Add the s modifier and use ? to make it non-greedy:

添加修改器并使用?让它贪婪的:

$string = '<info> 
<datetime>2013.04.12 12:04:02</datetime> 
<info>
<valid>2013.04.12 12:04:02</valid>
<info> 
<datetime>2013.04.12 12:04:02</datetime> 
<info>';
var_dump(preg_replace('/<info>.*?<info>/s', '', $string));

#2


4  

Try adding the s modifier to the regex rule. Will not stop matching at new line

尝试在regex规则中添加s修饰符。在新线上不会停止匹配吗?

#3


4  

It doesn't replace becase there aren't matches:

它不能代替因为没有匹配:

<?php

$xml = '<info>
    <datetime>2013.04.12 12:04:02</datetime>
<info>';
var_dump(preg_match('/<info>.*<info>/iu', $xml, $matches), $matches);
int(0)
array(0) {
}

Let's see what's wrong. What does . mean exactly?

看看有什么问题。什么。究竟意味着什么?

match any character except newline (by default)

匹配除新行以外的任何字符(默认情况下)

So there it is! How do you change the default? We have a look at the available internal options and find this:

所以啊!如何更改默认值?我们查看了可用的内部选项,发现如下:

s for PCRE_DOTALL

年代PCRE_DOTALL

.... where PCRE_DOTALL means:

....PCRE_DOTALL意味着:

s (PCRE_DOTALL)
If this modifier is set, a dot metacharacter in the pattern matches all characters, including newlines. Without it, newlines are excluded.

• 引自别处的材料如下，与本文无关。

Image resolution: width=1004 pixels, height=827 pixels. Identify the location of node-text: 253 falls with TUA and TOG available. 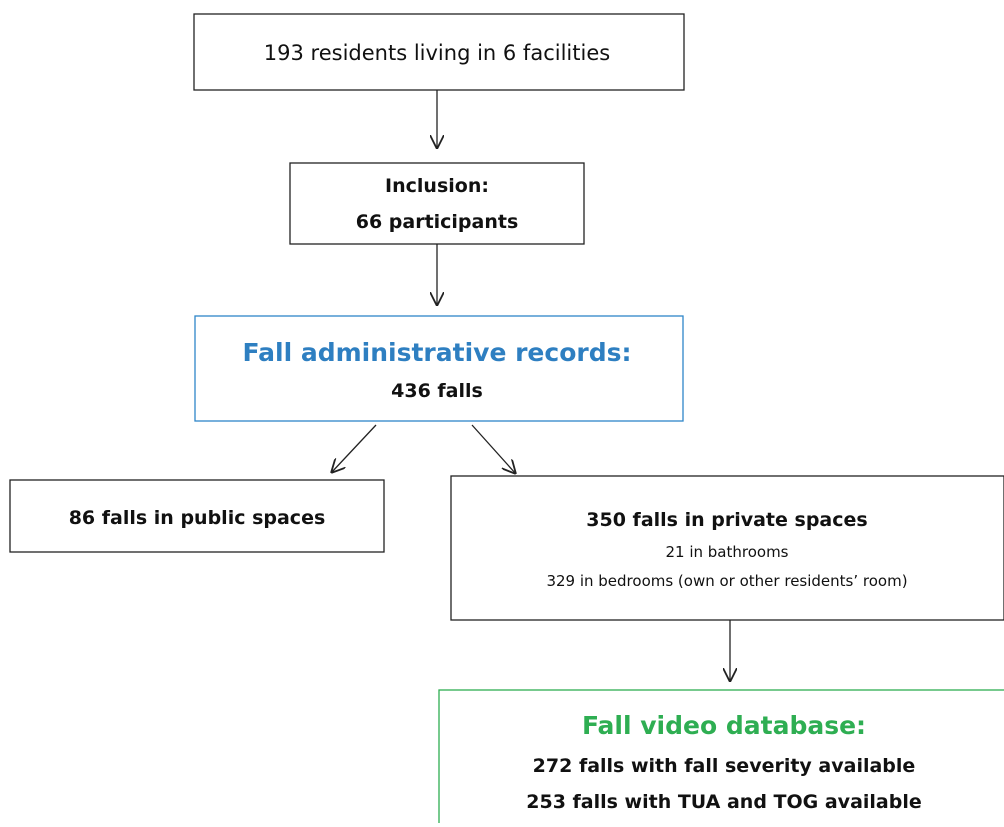
(724, 802).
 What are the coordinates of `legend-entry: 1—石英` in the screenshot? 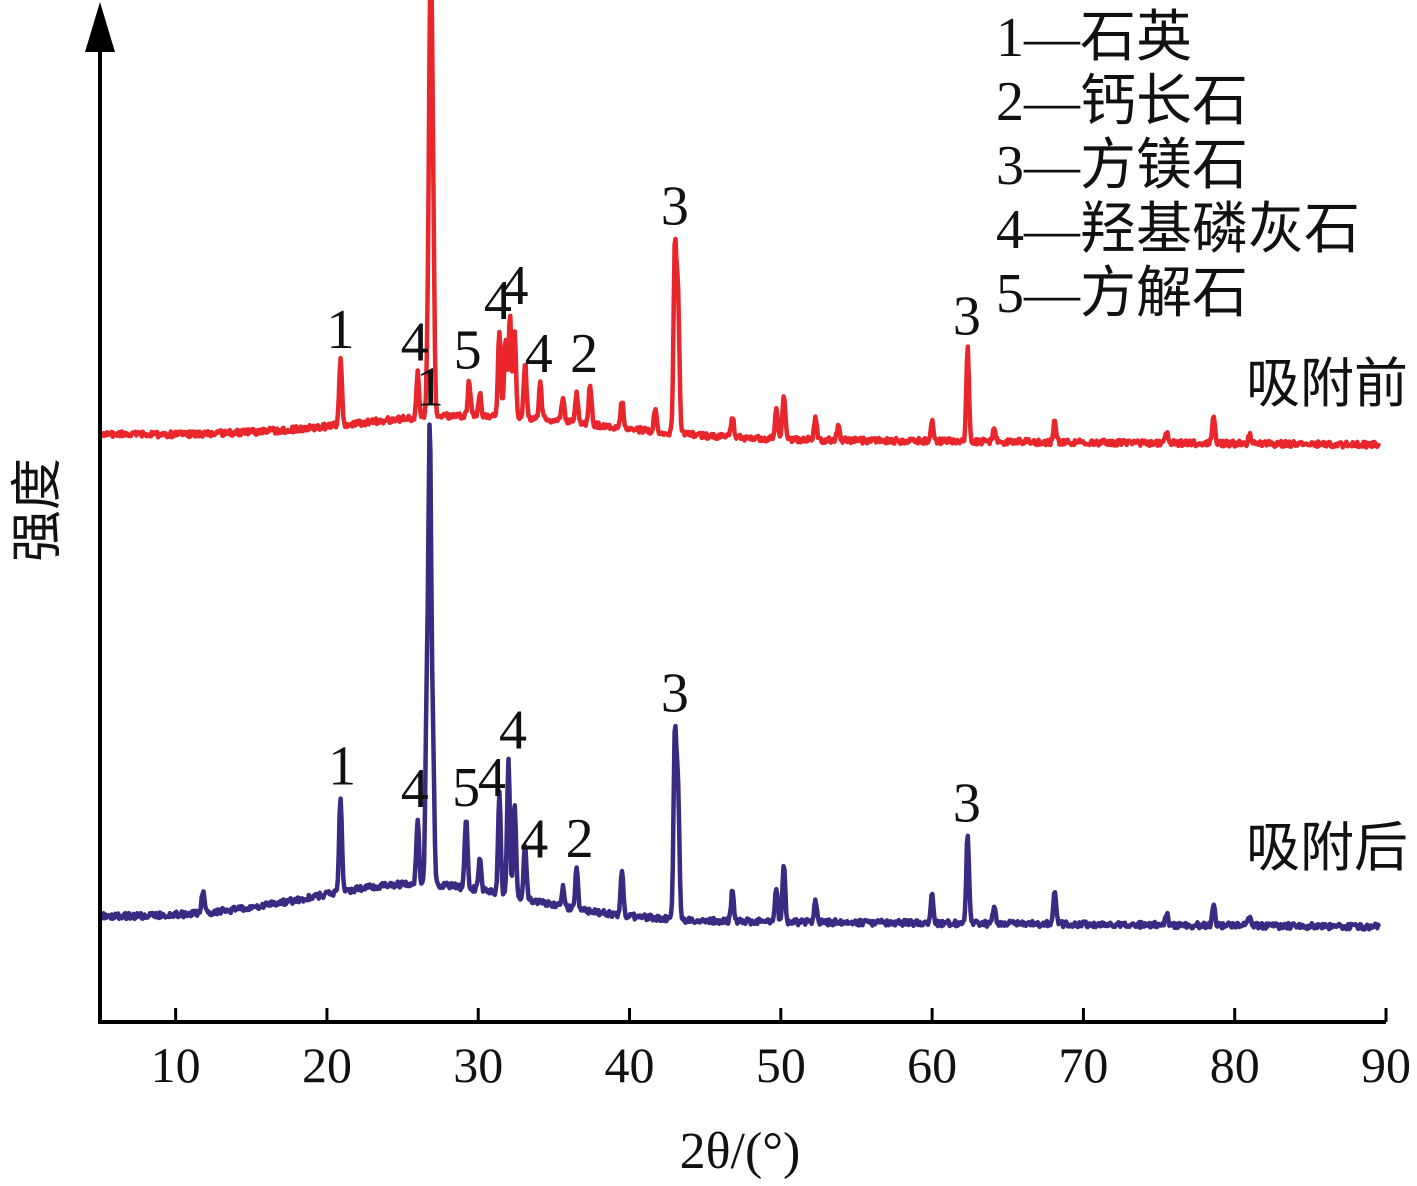 It's located at (1094, 38).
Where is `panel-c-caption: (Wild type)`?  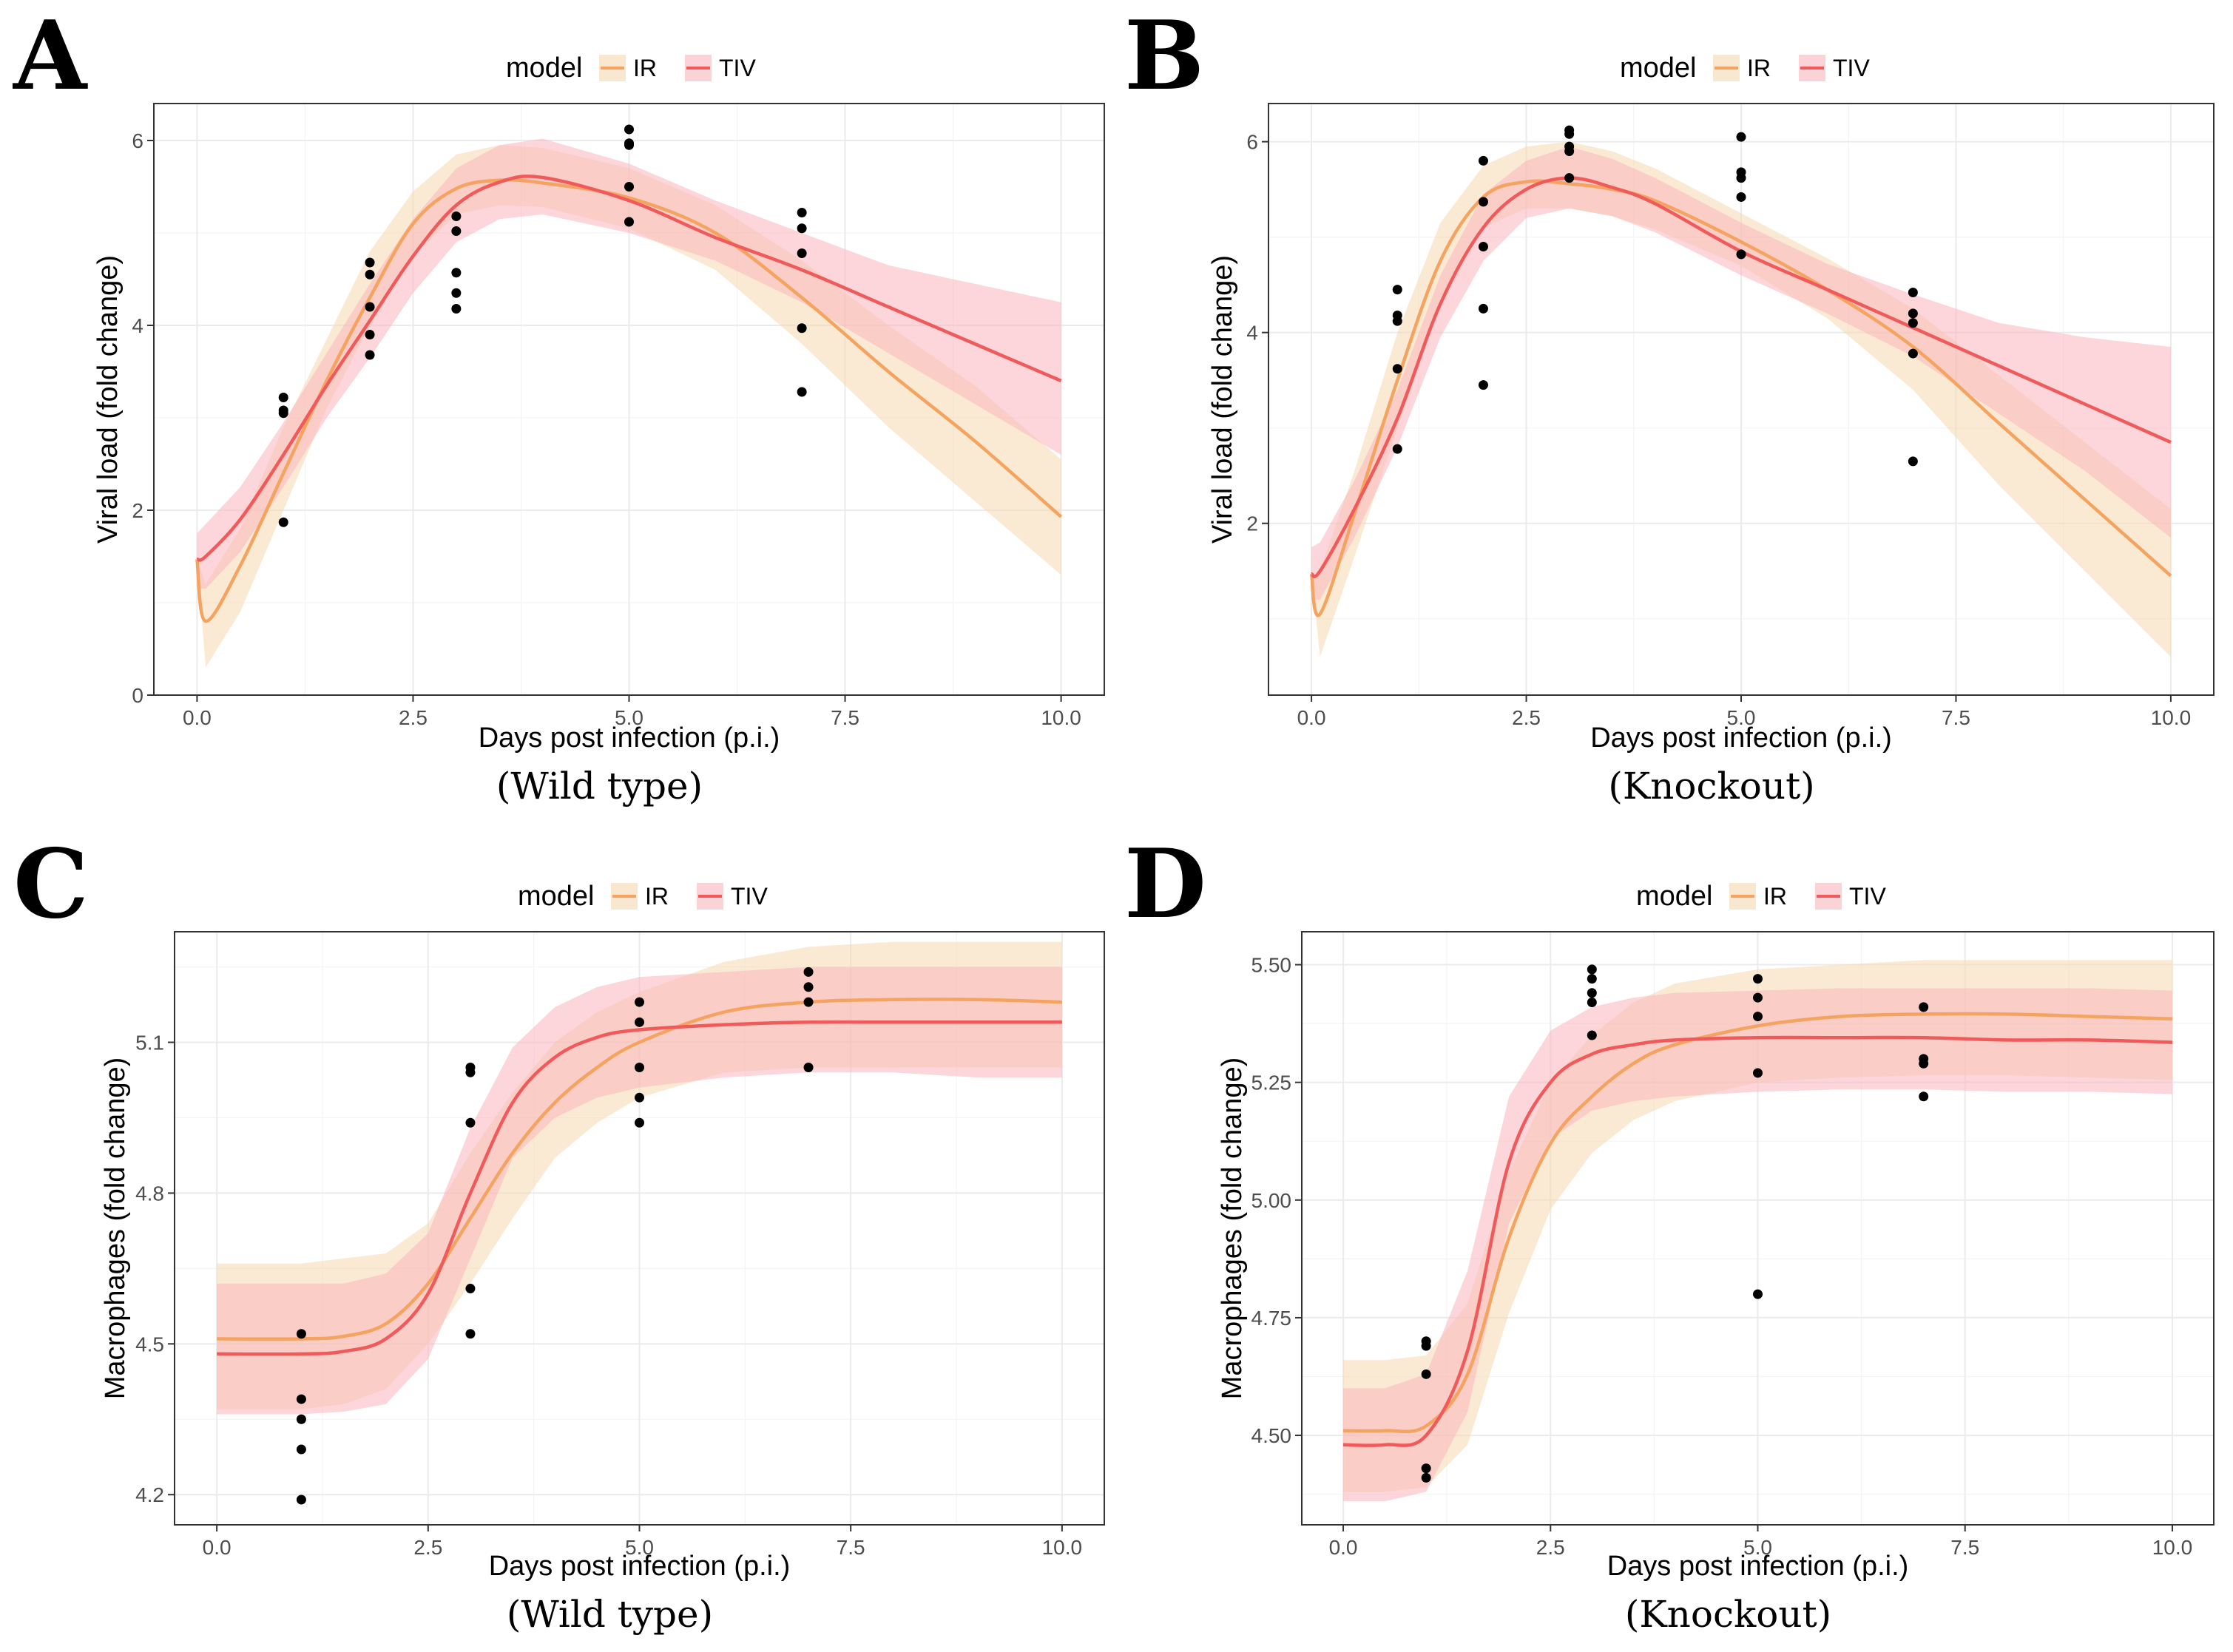
panel-c-caption: (Wild type) is located at coordinates (610, 1615).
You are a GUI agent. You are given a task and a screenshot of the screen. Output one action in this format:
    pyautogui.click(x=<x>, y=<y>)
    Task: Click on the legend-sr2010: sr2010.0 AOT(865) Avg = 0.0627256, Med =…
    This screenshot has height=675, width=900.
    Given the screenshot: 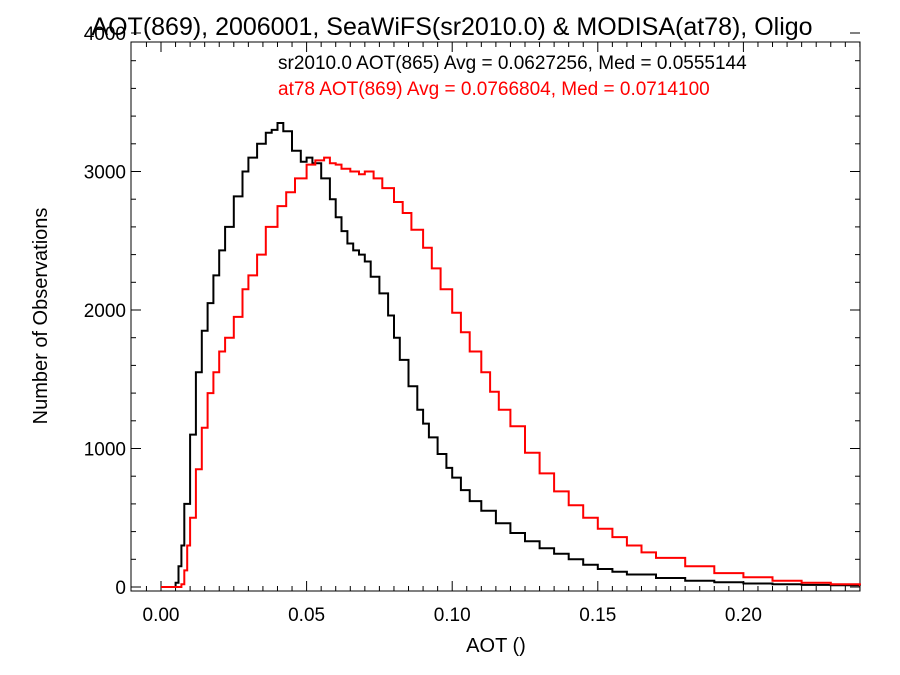 What is the action you would take?
    pyautogui.click(x=512, y=64)
    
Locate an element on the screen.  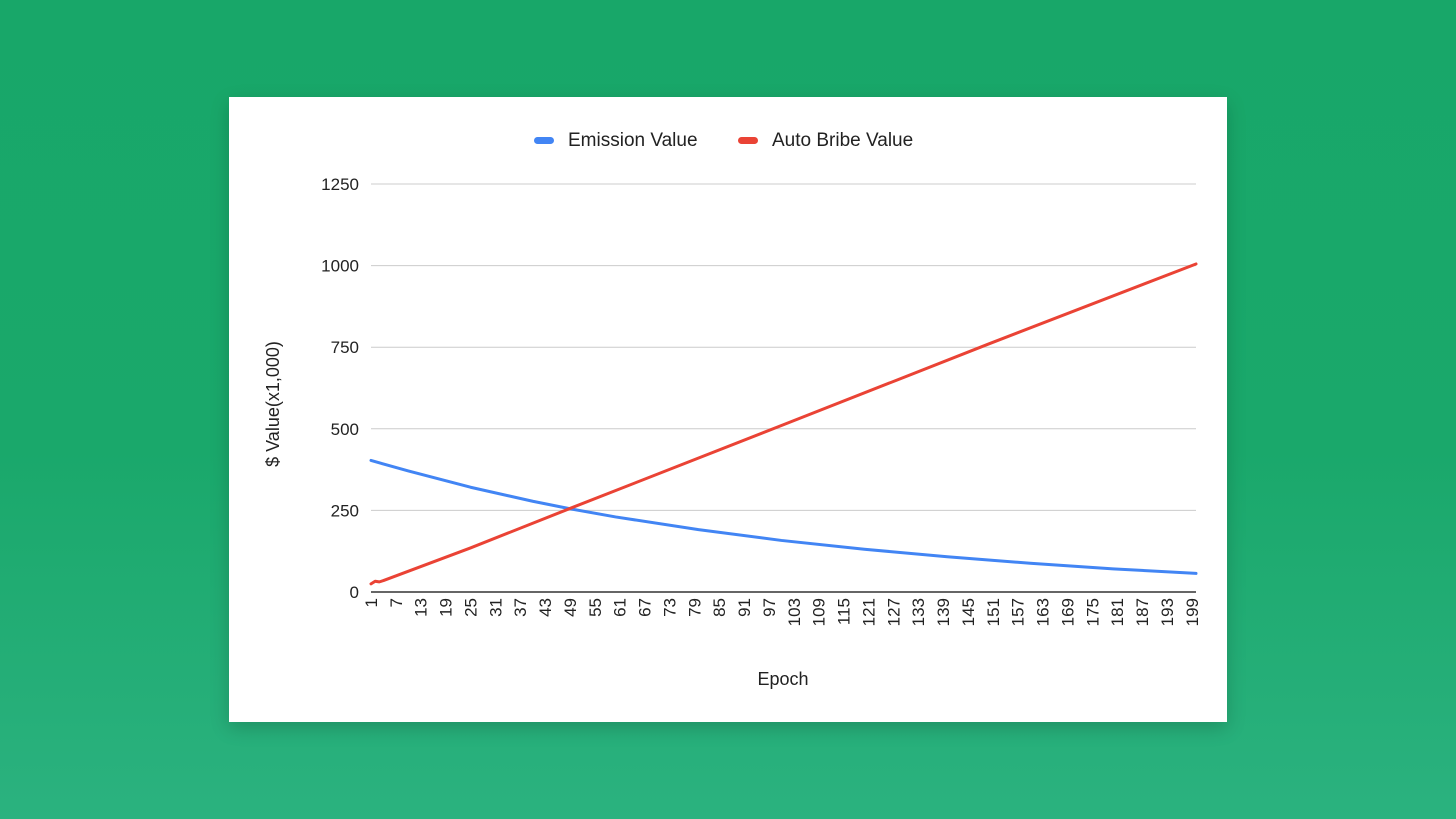
x-tick-label: 109 is located at coordinates (820, 612).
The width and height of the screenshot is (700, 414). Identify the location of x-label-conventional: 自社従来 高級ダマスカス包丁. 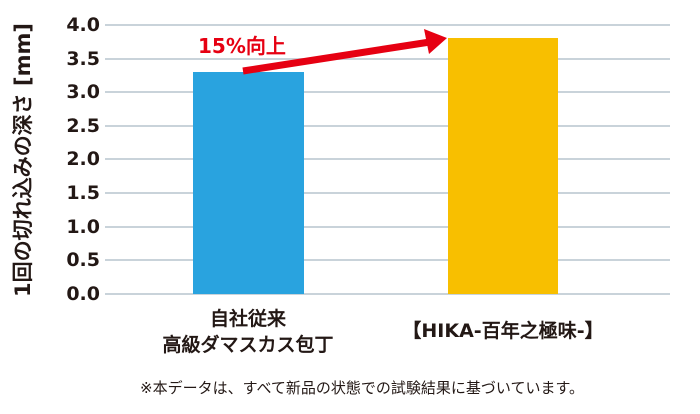
(248, 332).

如果设置了这个修饰符,模式中的点元字符将匹配所有字符,包括换行符。没有它,就排除了换行。

We can change it locally:

我们可以在本地更改:

'/<info>(?s:.*)<info>/iu'
          ^

... or globally:

…或在全球范围内:

'/<info>.*<info>/ius'
                   ^

#4


2  

See http://www.php.net/manual/en/reference.pcre.pattern.modifiers.php

参见http://www.php.net/manual/en/reference.pcre.pattern.modifiers.php

You need to use the s modifier at the end of your regex.

您需要在regex末尾使用s修饰符。

$xml = preg_replace('/<info>.*<info>/ius', '', $xml);

#1


3  

Add the s modifier and use ? to make it non-greedy:

添加修改器并使用?让它贪婪的:

$string = '<info> 
<datetime>2013.04.12 12:04:02</datetime> 
<info>
<valid>2013.04.12 12:04:02</valid>
<info> 
<datetime>2013.04.12 12:04:02</datetime> 
<info>';
var_dump(preg_replace('/<info>.*?<info>/s', '', $string));

#2


4  

Try adding the s modifier to the regex rule. Will not stop matching at new line

尝试在regex规则中添加s修饰符。在新线上不会停止匹配吗?

#3


4  

It doesn't replace becase there aren't matches:

它不能代替因为没有匹配:

<?php

$xml = '<info>
    <datetime>2013.04.12 12:04:02</datetime>
<info>';
var_dump(preg_match('/<info>.*<info>/iu', $xml, $matches), $matches);
int(0)
array(0) {
}

Let's see what's wrong. What does . mean exactly?

看看有什么问题。什么。究竟意味着什么?

match any character except newline (by default)

匹配除新行以外的任何字符(默认情况下)

So there it is! How do you change the default? We have a look at the available internal options and find this:

所以啊!如何更改默认值?我们查看了可用的内部选项,发现如下:

s for PCRE_DOTALL

年代PCRE_DOTALL

.... where PCRE_DOTALL means:

....PCRE_DOTALL意味着:

s (PCRE_DOTALL)
If this modifier is set, a dot metacharacter in the pattern matches all characters, including newlines. Without it, newlines are excluded.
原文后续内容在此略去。